Cracking the epigenetic code with molecular biology and AI
Schweickert emphasises that a great deal is already known about the molecular functioning of epigenetic mechanisms. She comments: "But we do not yet understand whether the connections are causal. To find this out we would first have to crack the epigenetic code, which is very difficult because there are so many possibilities and influencing factors we do not yet understand. Every cell type has its own epigenome, which is very data-intensive and the epigenomes themselves can also change dynamically."
Schweikert's work in the newly founded Cyber Valley Computational Epigenomics research group focuses on the development of new machine learning methods for analysing epigenetic data in order to better understand these important molecular processes in living cells. At some point in the future it is hoped to be able to use them for suitable therapies and diagnostic approaches. Combining molecular methods to sequence the epigenome with machine learning methods to analyse the huge amounts of data generated, the physicist works in cooperation with research institutions in Vienna and Dundee as well as drawing on the results of other major international projects such as the Epigenomics Roadmap.
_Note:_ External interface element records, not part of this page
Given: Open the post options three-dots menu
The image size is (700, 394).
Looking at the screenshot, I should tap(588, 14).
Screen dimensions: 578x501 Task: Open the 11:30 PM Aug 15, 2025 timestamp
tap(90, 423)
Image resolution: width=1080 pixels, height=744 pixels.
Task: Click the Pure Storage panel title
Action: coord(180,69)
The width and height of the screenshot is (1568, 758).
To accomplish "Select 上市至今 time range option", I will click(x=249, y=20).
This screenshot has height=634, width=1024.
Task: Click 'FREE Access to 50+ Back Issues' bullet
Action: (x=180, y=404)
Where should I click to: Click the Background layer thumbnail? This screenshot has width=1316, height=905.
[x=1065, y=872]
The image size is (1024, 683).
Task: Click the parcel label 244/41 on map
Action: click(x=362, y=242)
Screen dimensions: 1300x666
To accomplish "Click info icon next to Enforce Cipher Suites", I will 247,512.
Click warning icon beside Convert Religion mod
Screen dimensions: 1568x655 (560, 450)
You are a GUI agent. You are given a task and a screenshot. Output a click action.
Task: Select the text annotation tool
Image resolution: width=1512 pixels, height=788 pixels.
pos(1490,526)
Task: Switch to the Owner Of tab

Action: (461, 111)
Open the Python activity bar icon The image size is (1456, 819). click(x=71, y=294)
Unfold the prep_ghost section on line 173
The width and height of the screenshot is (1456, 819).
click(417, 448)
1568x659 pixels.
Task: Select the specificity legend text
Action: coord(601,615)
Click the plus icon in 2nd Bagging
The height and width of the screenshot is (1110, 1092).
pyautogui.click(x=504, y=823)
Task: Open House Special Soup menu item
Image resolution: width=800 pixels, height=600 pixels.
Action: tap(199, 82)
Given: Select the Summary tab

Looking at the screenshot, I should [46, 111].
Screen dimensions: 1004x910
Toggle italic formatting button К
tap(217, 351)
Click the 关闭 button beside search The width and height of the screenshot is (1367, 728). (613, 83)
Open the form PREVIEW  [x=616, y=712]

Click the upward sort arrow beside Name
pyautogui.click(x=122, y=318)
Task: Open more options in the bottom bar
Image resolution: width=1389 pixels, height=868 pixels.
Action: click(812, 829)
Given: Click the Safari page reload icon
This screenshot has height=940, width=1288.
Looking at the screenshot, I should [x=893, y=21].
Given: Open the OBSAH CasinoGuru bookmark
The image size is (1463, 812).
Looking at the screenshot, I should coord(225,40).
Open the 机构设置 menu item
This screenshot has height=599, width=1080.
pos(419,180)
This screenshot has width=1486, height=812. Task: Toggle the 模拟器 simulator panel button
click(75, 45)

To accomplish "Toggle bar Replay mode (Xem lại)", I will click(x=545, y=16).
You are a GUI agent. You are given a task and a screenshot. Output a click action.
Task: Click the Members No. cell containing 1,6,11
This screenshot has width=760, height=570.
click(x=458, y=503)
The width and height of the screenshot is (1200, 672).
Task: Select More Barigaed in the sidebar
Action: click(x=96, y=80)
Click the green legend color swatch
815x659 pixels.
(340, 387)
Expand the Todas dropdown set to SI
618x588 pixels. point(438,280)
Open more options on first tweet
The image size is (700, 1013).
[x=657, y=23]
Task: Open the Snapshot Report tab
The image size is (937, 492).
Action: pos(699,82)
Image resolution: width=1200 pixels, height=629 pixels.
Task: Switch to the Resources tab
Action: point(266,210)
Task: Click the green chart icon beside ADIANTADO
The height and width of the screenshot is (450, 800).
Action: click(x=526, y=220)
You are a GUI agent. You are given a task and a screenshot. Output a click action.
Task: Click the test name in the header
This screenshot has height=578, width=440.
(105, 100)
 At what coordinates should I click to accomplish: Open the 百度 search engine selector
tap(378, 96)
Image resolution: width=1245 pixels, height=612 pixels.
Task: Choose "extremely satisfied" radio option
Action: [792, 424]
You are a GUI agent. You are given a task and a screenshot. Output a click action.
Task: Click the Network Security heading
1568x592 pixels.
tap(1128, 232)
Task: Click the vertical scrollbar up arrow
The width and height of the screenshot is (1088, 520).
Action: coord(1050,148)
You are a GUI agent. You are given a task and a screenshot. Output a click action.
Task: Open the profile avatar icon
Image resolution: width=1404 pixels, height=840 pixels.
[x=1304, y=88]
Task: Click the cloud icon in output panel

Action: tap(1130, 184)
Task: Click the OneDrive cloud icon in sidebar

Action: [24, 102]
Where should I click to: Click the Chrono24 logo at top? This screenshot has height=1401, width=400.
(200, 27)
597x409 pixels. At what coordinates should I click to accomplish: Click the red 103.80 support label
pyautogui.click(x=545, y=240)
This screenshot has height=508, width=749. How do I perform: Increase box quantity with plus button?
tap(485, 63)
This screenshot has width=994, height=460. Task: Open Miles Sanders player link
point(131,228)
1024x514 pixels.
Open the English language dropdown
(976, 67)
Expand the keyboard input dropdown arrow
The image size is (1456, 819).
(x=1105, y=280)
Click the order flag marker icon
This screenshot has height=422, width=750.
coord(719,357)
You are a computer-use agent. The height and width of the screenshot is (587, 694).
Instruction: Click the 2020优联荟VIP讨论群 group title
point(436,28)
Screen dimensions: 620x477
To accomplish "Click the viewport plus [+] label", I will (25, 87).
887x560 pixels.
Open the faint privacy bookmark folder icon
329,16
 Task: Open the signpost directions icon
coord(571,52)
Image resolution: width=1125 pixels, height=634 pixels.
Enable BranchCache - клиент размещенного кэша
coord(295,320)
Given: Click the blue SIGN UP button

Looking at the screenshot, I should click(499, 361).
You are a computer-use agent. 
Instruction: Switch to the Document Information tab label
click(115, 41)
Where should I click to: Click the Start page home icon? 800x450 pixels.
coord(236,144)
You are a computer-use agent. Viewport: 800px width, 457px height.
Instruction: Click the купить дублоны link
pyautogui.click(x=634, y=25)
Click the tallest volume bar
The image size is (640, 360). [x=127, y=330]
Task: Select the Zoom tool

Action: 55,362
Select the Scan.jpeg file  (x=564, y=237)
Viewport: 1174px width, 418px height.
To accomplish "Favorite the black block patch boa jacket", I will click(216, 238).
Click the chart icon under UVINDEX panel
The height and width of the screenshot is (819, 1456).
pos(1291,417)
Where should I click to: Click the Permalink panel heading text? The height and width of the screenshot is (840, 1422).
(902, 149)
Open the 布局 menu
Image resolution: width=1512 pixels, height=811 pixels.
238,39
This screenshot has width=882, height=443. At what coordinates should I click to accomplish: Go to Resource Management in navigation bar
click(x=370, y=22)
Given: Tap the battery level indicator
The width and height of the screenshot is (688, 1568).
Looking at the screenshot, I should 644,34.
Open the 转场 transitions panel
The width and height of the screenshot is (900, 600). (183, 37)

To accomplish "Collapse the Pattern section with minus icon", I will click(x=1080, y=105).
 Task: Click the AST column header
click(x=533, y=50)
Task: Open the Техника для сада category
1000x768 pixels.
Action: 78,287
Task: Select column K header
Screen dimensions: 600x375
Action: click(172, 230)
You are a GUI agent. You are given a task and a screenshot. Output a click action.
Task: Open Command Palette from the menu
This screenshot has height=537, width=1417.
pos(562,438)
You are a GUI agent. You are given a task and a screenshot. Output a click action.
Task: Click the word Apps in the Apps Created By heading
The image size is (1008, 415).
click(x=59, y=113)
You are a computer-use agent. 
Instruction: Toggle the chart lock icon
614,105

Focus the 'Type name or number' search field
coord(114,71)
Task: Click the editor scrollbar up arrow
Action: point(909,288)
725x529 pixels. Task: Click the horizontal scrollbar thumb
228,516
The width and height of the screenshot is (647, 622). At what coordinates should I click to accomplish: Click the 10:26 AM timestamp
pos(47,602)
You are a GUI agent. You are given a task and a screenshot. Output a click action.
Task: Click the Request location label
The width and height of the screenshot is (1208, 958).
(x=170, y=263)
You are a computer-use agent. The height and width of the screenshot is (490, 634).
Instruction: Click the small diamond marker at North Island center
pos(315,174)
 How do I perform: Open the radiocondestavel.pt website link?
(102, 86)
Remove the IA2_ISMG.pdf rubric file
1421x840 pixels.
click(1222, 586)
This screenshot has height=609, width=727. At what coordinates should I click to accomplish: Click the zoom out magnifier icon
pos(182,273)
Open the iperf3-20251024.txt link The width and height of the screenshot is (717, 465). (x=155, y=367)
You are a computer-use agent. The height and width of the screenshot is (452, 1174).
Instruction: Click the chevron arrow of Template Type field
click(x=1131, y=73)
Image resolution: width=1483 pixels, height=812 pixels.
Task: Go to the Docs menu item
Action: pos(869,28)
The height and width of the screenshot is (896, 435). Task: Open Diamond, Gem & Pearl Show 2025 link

This enables her to train systems and develop prototypes.
The researchers are specifically planning to target proteins involved in the production of epigenetic patterns and observe how disrupting them affects gene expression. In addition to carrying out concrete experiments, the researchers will also generate and use training data to understand the direction of the mechanism, in other words, the direction of causality based on the data. However, Schweikert is well aware that understanding such epigenetic mechanisms is also of immense importance for medical processes.